Even months after the film hit theaters, Evangeline Lilly is abuzz about her eponymous role in Ant-Man and the Wasp. The Hope van Dyne actor plays the first ever female character to get a title credit in a Marvel Cinematic Universe film, and she certainly put in the work to make sure the role would be a memorable one.
Speaking to CBR, Lilly recalled her time on the film and offered some insight into how she developed a unique voice for the character. In addition to calling her work with on-set parents Michelle Pfieffer and Michael Douglas a “dream,” she explained why the stunt work was so vital to Wasp’s characterization and how Hope changed between the first film and its sequel. She also revealed how she learned about her fate in the wake of Thanos’ fateful Avengers: Infinity War snap and more.
CBR: Let’s start at the end. How did you find out about Hope’s fate in the wake of the Thanos snap?
Lilly: So, as you probably know, Marvel notoriously has script revisions like every day of shooting. So you kind of get used to showing up on set and being told, like, “Oh, here’s some pages. This is what we’re shooting today.” There was one of those days, where we showed up and were like, “So, what exactly is happening today? What are we shooting?” “Oh, here’s some pages. Here’s what we’re shooting today.” This is one of the last days of shooting the whole movie and, you know, we saw the Snappening — well, we read about the Snappening.
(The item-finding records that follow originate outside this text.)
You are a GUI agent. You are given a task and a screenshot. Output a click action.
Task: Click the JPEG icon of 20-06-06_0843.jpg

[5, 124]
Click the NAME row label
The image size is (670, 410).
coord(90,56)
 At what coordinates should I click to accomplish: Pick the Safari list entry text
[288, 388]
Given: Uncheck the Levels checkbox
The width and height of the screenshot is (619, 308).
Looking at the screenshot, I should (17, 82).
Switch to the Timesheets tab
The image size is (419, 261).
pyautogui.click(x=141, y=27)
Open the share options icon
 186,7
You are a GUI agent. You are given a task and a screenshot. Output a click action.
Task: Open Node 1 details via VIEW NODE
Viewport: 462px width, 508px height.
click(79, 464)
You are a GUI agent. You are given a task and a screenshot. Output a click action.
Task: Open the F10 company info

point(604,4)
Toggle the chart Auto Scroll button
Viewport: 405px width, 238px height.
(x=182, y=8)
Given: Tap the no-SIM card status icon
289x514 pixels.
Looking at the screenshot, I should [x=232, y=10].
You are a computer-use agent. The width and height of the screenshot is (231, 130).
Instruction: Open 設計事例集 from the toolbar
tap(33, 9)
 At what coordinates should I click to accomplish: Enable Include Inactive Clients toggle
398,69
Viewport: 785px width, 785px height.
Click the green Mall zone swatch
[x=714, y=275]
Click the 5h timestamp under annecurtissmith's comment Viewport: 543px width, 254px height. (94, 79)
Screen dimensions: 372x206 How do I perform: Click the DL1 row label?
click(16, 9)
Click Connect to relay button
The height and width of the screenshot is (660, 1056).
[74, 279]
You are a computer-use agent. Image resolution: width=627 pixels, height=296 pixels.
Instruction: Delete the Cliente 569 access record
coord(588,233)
At the time, we still didn’t really entirely know what exactly that was, and it’s because we hadn’t seen or been a part of shooting Infinity War. We really didn’t know what it was supposed to look like, either! And so we were in this sort of awkward position of shooting something that — we knew, like, the basic idea. We knew that Thanos had snapped his fingers and people disappeared, but we didn’t know… I hadn’t seen Tom Holland crying out and begging Iron Man to “Please, please, I don’t want to go, I don’t want to go” and we hadn’t seen the emotion or the drama or the sort of angst and maybe pain surrounding the ashing or the Snappening when we were shooting it. I don’t think [director] Peyton [Reed] really even knew what that was supposed to look like or be, because none of us had been a part of Avengers: Infinity War.
So I kind of got a giggle when I saw the final product, because they basically just cut our reactions out completely and cut to ash, which is, of course, much more dramatic and worked very well for the scene, but also is probably a result of the fact that we totally blew it. [laughs] None of knew what we were doing! I think we made it look a little bit more like an ascension to heaven than any sort of negative and scary happening.